RI-Malaysia Teken ‘Joint Statement’ Pelaksanaan MoU Penempatan dan Pelindungan Pekerja Migran di Malaysia

Menaker RI Ida Fauziyah dan Menteri Sumber Manusia Malaysia Dato' Sri M. Saravanan Murugan menunjukkan dokmumen joint statement yang baru saja ditandatangani.

JAKARTA-MARITIM: Pemerintah Indonesia dan Malaysia menandatangani joint statement terkait implementasi penandatanganan nota kesepahaman (MoU) tentang Penempatan dan Pelindungan Pekerja Migran Indonesia (PMI) Sektor Domestik di Malaysia.

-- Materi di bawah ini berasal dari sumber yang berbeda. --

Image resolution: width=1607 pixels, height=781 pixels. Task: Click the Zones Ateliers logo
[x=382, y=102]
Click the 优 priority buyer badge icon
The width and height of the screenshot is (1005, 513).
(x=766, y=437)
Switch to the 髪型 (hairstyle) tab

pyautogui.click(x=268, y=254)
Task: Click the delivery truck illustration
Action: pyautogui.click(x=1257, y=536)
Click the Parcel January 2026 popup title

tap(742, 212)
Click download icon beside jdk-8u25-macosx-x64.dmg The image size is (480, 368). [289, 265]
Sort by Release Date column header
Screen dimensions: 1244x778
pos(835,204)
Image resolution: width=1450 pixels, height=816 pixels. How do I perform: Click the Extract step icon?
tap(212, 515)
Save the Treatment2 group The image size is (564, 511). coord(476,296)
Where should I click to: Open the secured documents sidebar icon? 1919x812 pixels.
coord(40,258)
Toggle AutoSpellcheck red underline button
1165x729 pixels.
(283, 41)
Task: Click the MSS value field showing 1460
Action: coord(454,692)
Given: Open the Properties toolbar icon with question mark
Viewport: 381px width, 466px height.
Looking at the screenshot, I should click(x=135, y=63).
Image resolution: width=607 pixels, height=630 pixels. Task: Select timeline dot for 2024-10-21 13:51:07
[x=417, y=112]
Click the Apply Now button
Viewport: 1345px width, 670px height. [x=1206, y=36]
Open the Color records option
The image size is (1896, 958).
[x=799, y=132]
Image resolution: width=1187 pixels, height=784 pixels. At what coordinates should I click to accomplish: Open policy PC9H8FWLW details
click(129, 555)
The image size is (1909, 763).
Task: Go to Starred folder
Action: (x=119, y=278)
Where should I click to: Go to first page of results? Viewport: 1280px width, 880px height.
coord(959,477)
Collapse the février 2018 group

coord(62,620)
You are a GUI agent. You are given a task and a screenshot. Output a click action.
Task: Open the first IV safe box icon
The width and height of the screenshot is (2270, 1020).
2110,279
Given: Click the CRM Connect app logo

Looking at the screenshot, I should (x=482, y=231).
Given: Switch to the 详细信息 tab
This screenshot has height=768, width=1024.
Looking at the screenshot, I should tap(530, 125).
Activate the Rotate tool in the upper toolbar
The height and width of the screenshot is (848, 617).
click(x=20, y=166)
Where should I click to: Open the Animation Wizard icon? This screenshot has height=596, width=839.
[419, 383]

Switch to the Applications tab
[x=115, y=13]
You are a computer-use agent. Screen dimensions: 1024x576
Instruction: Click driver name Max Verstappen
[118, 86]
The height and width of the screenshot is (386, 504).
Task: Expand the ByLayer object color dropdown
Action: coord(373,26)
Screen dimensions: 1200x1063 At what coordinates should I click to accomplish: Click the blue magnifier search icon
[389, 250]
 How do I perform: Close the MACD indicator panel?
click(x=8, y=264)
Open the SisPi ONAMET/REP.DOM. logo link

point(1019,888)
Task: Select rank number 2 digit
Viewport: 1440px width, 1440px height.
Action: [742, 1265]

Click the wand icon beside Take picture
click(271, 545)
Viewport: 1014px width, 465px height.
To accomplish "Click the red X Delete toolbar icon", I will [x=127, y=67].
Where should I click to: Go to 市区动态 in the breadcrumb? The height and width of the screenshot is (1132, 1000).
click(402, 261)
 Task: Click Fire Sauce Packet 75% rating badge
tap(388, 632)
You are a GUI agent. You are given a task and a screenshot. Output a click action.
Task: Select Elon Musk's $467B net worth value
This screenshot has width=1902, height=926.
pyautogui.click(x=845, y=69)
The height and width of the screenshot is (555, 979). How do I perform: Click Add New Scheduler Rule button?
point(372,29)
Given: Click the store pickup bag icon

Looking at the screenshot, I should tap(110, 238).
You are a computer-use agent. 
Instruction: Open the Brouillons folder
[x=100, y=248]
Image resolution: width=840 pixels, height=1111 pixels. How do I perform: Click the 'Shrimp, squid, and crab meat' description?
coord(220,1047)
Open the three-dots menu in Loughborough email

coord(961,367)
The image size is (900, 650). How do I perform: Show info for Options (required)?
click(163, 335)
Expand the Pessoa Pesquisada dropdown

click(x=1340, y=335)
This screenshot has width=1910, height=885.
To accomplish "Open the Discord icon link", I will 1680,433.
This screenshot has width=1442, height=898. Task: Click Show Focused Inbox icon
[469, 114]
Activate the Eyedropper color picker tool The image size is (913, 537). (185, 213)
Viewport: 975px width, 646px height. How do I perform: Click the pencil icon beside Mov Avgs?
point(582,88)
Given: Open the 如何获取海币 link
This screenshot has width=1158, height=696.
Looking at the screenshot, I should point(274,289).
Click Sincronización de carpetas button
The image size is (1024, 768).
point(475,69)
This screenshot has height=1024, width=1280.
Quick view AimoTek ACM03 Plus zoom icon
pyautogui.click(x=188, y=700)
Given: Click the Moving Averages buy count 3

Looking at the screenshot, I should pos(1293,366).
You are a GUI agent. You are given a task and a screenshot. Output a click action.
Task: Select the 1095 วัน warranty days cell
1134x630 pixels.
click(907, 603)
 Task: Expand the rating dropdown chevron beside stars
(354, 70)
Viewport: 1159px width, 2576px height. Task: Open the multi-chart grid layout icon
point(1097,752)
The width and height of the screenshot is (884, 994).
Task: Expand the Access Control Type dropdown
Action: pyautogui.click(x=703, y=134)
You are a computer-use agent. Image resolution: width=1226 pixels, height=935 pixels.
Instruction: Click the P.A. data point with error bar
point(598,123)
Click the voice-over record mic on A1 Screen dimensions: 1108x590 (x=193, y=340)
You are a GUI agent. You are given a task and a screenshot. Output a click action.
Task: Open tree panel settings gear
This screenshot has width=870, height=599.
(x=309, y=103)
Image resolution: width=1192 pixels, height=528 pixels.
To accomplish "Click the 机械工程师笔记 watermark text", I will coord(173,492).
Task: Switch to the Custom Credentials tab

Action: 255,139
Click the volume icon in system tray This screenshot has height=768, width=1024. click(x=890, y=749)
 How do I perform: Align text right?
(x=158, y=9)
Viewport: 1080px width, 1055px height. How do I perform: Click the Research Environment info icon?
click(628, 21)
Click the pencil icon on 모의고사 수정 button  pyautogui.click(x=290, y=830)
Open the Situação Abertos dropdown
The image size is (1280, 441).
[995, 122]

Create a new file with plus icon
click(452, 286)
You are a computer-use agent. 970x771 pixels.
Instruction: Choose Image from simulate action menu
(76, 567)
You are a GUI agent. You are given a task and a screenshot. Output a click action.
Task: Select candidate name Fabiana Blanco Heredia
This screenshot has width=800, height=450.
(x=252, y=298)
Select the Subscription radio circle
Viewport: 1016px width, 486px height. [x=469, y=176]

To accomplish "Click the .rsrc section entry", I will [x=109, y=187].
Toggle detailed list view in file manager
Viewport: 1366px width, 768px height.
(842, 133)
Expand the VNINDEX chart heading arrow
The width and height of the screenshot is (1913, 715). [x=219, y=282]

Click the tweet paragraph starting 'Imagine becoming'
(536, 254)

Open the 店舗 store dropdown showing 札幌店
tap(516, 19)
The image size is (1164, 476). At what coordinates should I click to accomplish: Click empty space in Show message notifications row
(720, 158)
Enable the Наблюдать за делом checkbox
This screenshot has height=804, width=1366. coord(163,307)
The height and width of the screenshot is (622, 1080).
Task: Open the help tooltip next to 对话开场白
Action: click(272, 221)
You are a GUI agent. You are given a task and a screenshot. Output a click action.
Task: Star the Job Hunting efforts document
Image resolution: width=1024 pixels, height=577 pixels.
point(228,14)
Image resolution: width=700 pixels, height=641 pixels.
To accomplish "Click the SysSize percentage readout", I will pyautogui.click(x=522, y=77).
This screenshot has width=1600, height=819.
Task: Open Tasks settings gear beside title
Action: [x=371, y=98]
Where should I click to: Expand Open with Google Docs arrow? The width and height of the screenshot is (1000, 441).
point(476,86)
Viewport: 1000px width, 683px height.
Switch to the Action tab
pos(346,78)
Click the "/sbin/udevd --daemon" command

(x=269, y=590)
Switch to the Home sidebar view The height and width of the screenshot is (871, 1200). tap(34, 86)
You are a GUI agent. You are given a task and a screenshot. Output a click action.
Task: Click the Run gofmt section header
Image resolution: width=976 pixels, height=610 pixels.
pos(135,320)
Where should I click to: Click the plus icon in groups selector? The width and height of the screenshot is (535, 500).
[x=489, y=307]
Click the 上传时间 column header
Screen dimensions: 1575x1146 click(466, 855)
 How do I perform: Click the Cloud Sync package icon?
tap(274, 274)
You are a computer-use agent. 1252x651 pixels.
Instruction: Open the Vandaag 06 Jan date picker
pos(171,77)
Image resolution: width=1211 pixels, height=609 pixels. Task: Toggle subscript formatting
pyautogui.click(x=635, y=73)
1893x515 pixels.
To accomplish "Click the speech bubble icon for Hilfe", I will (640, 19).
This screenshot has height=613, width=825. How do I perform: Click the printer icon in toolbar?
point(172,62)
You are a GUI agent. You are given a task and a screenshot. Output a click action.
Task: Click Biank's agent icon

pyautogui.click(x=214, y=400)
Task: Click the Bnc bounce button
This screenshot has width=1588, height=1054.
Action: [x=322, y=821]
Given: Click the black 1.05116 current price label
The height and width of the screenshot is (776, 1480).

Penandatanganan dilakukan oleh Menteri Ketenagakerjaan RI Ida Fauziyah dan Menteri Sumber Manusia Malaysia Dato’ Sri M. Saravanan Murugan di Jakarta, Kamis (28/7/2022), pasca-pertemuan Joint Working Group (JWG) ke-1.

Read More

Menaker Ida Fauziyah mengatakan, Forum JWG mengakui ada sejumlah masalah implementasi dalam hal kebijakan dan teknis yang mungkin mempengaruhi pelaksanaan MoU. Sehingga disepakati bersama tentang langkah-langkah yang diperlukan untuk memastikan implementasi secara menyeluruh, khususnya Sistem Satu Kanal atau One Channel System (OCS).

“Indonesia dan Malaysia sepakat dan menegaskan kembali bahwa OCS akan menjadi satu-satunya mekanisme perekrutan dan penempatan PMI di Malaysia dengan mengintegrasikan sistem online yang ada, yang dikelola oleh Perwakilan Indonesia di Malaysia dan sistem online yang dikelola oleh Departemen Imigrasi Malaysia. Hal ini dilakukan dengan sepenuhnya mematuhi syarat dan ketentuan yang disepakati sebagaimana diatur dalam MoU,” kata Menaker.

Selanjutnya dikatakan, pilot project perlu dilakukan dan harus dilaksanakan tiga bulan sebelum penerapan secara penuh sistem OCS untuk memastikan kelancaran aplikasi sistem terintegrasi.

Menurut Ida, kedua pihak sepakat untuk mengambil semua langkah yang diperlukan untuk memastikan norma dan prosedur yang disepakati, sebagaimana ditetapkan dalam MoU dipatuhi sepenuhnya oleh seluruh pihak dengan melibatkan lembaga/departemen terkait di pemerintahan masing-masing.

“Kedua pihak menyetujui dimulainya kembali perekrutan dan penempatan PMI di Malaysia mulai 1 Agustus 2022, bergantung pada efektif tidaknya implementasi dari komitmen yang dibuat dalam MoU,” ujarnya.

Indonesia dan Malaysia, lanjut Menaker, mengakui pentingnya memerangi perdagangan orang (trafficking in person) dan berkomitmen untuk melibatkan pemangku kepentingan terkait di negaranya masing-masing dalam rangka menjalin kerja sama bilateral yang konkrit.

“Kedua belah pihak juga berkomitmen untuk memfasilitasi kerja sama antara lembaga jaminan sosial di Malaysia dan Indonesia dalam rangka memperkuat pelindungan bagi Pekerja Migran Indonesia,” pungkasnya.

Selain penandatanganan Joint Statement, pada kesempatan itu juga dilakukan penandatanganan Record of Discussion (RoD) yang ditandatangani oleh Direktur Jenderal Binapenta dan PKK Kemnaker Suhartono dengan Deputi Sekretaris Jenderal Kementerian Sumber Manusia Malaysia Datuk Khair Razman. (Purwanto).